- Relator(a)
- Ministro Arnaldo Esteves Lima
- Órgão julgador
- Primeira Turma
- Data do julgamento
- 02/06/2011
- Data de publicação
- 10/06/2011
STJ – Acórdão, Rel. Ministro Arnaldo Esteves Lima, Primeira Turma, j. 02/06/2011, p. 10/06/2011
TRIBUTÁRIO. PROCESSUAL CIVIL. EMBARGOS DE DECLARAÇÃO NO AGRAVO DE INSTRUMENTO RECEBIDOS COMO AGRAVO REGIMENTAL. PRINCÍPIO DA FUNGIBILIDADE RECURSAL. TAXA SELIC. JUROS DE MORA. REsp 1.111.175/SP REPRESENTATIVO DE CONTROVÉRSIA. DISSÍDIO JURISPRUDENCIAL. AUSÊNCIA DE COTEJO ANALÍTICO. AGRAVO NÃO PROVIDO. 1. Embargos declaratórios recebidos como agravo regimental, dado o seu caráter manifestamente infringente, em observância aos princípios da fungibilidade recursal. Precedentes do STJ. 2. A Primeira Seção do Superior Tribunal de Justiça, por meio do REsp 1.111.175/SP, Rel. Min.

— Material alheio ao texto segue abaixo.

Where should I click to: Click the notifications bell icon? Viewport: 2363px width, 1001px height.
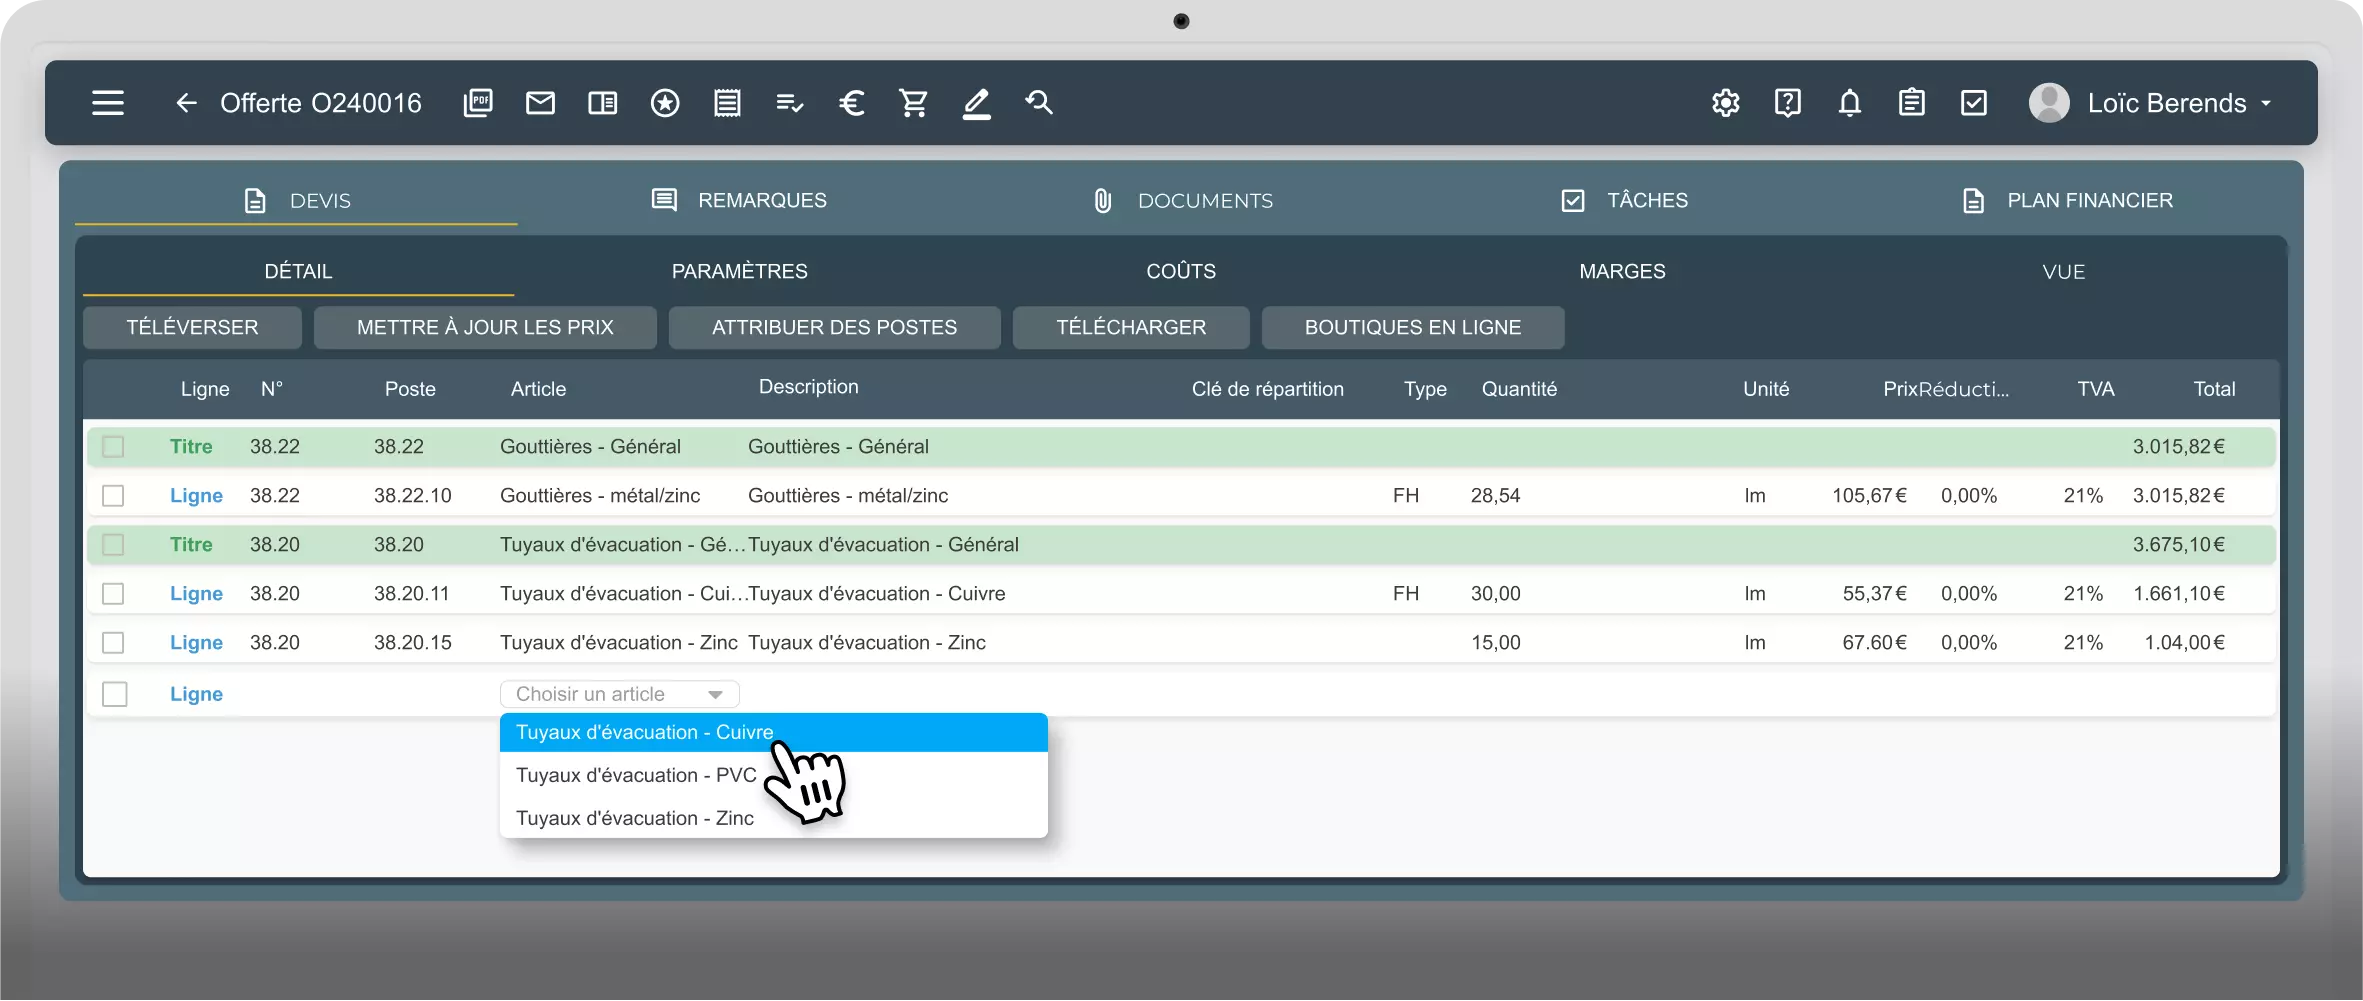pos(1850,103)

DENISE ARRUDA, DJe 1/7/09, submetido à norma do art. 543-C do CPC, firmou entendimento no sentido de que é aplicável a taxa SELIC a partir de 1º/1/96 na atualização monetária dos débitos com a Fazenda Pública, não podendo ser cumulada com outros índices de atualização, tais como juros e correção monetária. 3. "Não configura omissão o simples fato de o julgador não se manifestar sobre todos os argumentos levantados pela parte, uma vez que está obrigado apenas a resolver a questão que lhe foi submetida com base no seu livre convencimento (art. 131, CPC)" (EDcl nos EDcl no REsp 637.836/DF, Rel. Min. FELIX FISCHER, Quinta Turma, DJ 22/5/06). 4. Embargos de declaração recebidos como agravo regimental, ao qual se nega provimento. (EDcl no Ag n. 1.237.049/SP, relator Ministro Arnaldo Esteves Lima, Primeira Turma, julgado em 2/6/2011, DJe de 10/6/2011.)